As bolsas europeias fecharam em queda nesta quarta-feira (2), sob forte pressão das tensões geopolíticas entre Estados Unidos e Irã e do aumento acelerado dos rendimentos dos títulos soberanos, que ampliou os temores inflacionários e impactou negativamente a apetite por risco em ativos de equidade.
Contexto Institucional e Movimentações de Mercado
A volatilidade observada nas principais bolsas do Velho Continente seguiu o rastro de perdas registradas nos mercados de dívida, onde o Bund alemão de 10 anos atingiu a maior taxa desde 2011 e o Gilt britânico alcançou níveis máximos desde 2007, sinalizando preocupações crescentes com a sustentabilidade fiscal dos governos ocidentais.

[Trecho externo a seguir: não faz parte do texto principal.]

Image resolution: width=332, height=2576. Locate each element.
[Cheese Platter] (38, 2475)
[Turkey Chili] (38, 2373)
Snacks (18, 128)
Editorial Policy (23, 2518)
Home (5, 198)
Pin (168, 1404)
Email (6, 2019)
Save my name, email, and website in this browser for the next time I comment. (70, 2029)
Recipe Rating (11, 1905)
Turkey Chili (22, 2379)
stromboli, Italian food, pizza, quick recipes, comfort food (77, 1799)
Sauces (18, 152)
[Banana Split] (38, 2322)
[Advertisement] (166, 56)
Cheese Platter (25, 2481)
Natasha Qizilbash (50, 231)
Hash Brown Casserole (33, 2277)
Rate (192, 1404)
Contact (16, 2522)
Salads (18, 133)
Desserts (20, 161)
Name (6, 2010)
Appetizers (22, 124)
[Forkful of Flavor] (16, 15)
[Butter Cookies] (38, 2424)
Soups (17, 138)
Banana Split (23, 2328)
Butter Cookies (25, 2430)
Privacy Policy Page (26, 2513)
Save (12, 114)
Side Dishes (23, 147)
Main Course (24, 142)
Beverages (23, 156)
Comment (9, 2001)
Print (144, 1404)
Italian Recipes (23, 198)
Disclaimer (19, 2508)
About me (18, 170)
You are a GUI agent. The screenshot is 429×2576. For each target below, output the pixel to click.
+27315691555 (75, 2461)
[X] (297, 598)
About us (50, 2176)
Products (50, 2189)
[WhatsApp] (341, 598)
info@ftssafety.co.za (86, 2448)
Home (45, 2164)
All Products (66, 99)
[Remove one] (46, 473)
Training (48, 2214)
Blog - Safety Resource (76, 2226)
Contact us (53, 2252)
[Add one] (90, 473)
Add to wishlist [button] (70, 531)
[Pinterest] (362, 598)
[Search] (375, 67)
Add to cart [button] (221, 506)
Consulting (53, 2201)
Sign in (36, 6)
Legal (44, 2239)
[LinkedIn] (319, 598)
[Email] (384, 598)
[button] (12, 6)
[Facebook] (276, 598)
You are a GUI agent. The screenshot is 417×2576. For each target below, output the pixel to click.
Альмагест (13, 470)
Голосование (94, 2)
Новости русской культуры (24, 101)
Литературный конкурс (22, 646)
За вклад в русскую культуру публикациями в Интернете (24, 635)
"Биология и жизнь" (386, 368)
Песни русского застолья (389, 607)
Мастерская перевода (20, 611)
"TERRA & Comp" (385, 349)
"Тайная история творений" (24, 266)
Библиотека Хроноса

Nos últimos movimentos de avaliação, o Ibex 35 recuou 0,23% em Madri, enquanto o PSI 20 caiu 0,77% em Lisboa, com destaque para as quedas setoriais, como a queda de 5,2% da Zalando em Milão e a retração de 3,1% da Volkswagen em Frankfurt, evidenciando reações sensíveis às incertezas macroeconômicas e às especulações sobre novos tributos sobre setores financeiros no Reino Unido.
O Bund alemão de 10 anos registrou a maior taxa desde 2011, refletindo o aumento da aversão ao risco frente à instabilidade geopolítica e fiscal.
Repercussão Jurídica e Estratégias de Mitigação
O primeiro-ministro do Reino Unido, Andy Burnham, reiterou compromisso com responsabilidade fiscal diante da pressão por ajustes orçamentários que podem incluir elevação de impostos sobre instituições financeiras, sinalizando alinhamento com a necessidade de contenção do déficit primário.
Enquanto isso, analistas da Allianz Research mantiveram avaliação de que os mercados de dívida permanecem operacionais, embora com aumento da volatilidade e tensão quanto à sustentabilidade das contas públicas diante da escalada dos custos de financiamento.